What you have to do = Go to the line that includes "has width=621, height=563." and retype it, then every line after it to the end of the data, adding nothing.

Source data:
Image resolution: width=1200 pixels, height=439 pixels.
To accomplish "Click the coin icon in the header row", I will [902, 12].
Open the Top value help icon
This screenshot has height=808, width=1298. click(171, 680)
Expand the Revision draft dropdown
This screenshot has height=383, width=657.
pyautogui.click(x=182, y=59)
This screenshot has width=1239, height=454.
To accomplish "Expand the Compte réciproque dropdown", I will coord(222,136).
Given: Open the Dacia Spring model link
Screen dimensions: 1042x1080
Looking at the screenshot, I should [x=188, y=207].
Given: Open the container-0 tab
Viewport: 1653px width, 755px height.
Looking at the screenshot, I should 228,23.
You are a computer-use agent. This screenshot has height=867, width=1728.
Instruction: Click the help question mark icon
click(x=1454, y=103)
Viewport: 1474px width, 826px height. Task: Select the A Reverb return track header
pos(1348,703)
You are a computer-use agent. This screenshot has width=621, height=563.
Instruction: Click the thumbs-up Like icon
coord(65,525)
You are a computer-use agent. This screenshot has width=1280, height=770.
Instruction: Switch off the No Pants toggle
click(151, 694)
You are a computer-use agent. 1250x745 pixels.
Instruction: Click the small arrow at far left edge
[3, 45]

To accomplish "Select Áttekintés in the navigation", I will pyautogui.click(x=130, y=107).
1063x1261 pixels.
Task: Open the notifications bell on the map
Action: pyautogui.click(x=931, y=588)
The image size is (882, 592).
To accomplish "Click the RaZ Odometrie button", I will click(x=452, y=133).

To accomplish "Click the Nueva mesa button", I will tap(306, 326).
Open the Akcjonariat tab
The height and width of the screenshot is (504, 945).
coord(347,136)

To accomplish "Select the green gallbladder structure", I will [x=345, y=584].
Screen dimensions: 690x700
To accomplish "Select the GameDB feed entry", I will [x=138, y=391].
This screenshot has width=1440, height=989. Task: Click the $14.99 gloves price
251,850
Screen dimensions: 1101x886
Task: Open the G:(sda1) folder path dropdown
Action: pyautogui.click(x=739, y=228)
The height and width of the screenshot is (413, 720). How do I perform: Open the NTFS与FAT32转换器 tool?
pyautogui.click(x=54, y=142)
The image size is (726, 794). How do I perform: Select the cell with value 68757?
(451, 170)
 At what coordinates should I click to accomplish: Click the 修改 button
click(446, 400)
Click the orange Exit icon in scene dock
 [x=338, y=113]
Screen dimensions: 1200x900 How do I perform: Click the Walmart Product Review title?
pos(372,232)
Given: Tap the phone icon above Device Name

Answer below =
You are a computer-use agent. This screenshot has width=621, height=563.
Instruction: Click the thumbs-up Like icon
coord(65,525)
You are a computer-use agent. This screenshot has width=1280, height=770.
Instruction: Switch off the No Pants toggle
click(151, 694)
You are a computer-use agent. 1250x745 pixels.
Instruction: Click the small arrow at far left edge
[3, 45]

To accomplish "Select Áttekintés in the navigation", I will pyautogui.click(x=130, y=107).
1063x1261 pixels.
Task: Open the notifications bell on the map
Action: pyautogui.click(x=931, y=588)
The image size is (882, 592).
To accomplish "Click the RaZ Odometrie button", I will click(x=452, y=133).

To accomplish "Click the Nueva mesa button", I will tap(306, 326).
Open the Akcjonariat tab
The height and width of the screenshot is (504, 945).
coord(347,136)

To accomplish "Select the green gallbladder structure", I will [x=345, y=584].
Screen dimensions: 690x700
To accomplish "Select the GameDB feed entry", I will [x=138, y=391].
This screenshot has width=1440, height=989. Task: Click the $14.99 gloves price
251,850
Screen dimensions: 1101x886
Task: Open the G:(sda1) folder path dropdown
Action: pyautogui.click(x=739, y=228)
The height and width of the screenshot is (413, 720). How do I perform: Open the NTFS与FAT32转换器 tool?
pyautogui.click(x=54, y=142)
The image size is (726, 794). How do I perform: Select the cell with value 68757?
(451, 170)
 At what coordinates should I click to accomplish: Click the 修改 button
click(446, 400)
Click the orange Exit icon in scene dock
 [x=338, y=113]
Screen dimensions: 1200x900 How do I perform: Click the Walmart Product Review title?
pos(372,232)
Given: Tap the phone icon above Device Name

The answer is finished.